- **GOAL**: In the forum thread about the DBD::MariaDB Perl package, which year does one reply give for when DBD::MariaDB was forked from DBD::mysql?

Although it's named as MariaDB it's not for MariaDB alone. 






						DBD::MariaDB - metacpan.org
					

MariaDB and MySQL driver for the Perl5 Database Interface (DBI)




					metacpan.org


----------



## dd_ff_bb (Oct 9, 2020)

But this kind of uses option "USES=  compiler:c11 mysql perl5" makes it same as p5-DBD-mysql pkg because no matter what it falls back to default

And makes it impossible to use this pkg for mariadb database, so why even bother to create this pkg

Shouldn't it be used as 104m or some mariadb version.
After all this package is for mariadb users how many mysql users will be tempeted to install mariadb module and why?

Plus mysql and mariadb is getting less and less interchangeable (mysql 8 etc....)


----------



## SirDice (Oct 9, 2020)

Packages are _always_ built using the default options and versions. If you want/need to deviate from that you should build your own package repository.


----------



## tbyte (Apr 3, 2021)

SirDice said:


> Packages are _always_ built using the default options and versions. If you want/need to deviate from that you should build your own package repository.


Uhmmm what's the point of having 2 packages when they are the same then ? And why would p5-DBD-MariaDB use mysqlclient when its name means that it should be using  mariadbX-client ? That makes no sense at all.


----------



## Matlib (Apr 3, 2021)

DBD::MariaDB is simply a newer package forked from DBD::mysql in 2018 when its development stalled.

Considering the number of bug fixes at the bottom of that changelog, it's definitely worth trying out.


----------

- **COLLECTED DATA**:
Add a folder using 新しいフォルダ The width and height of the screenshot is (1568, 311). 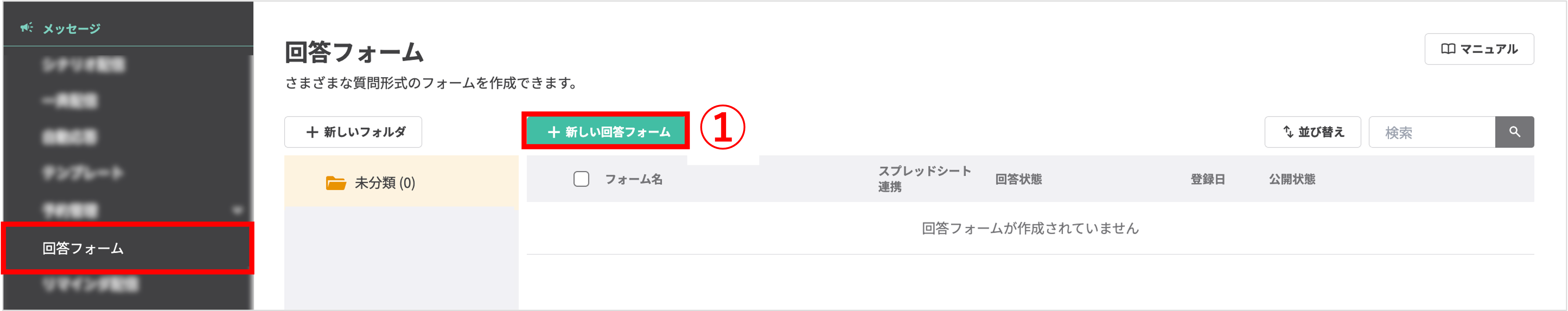(352, 131)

- **COMPLETE OUTPUT**: 2018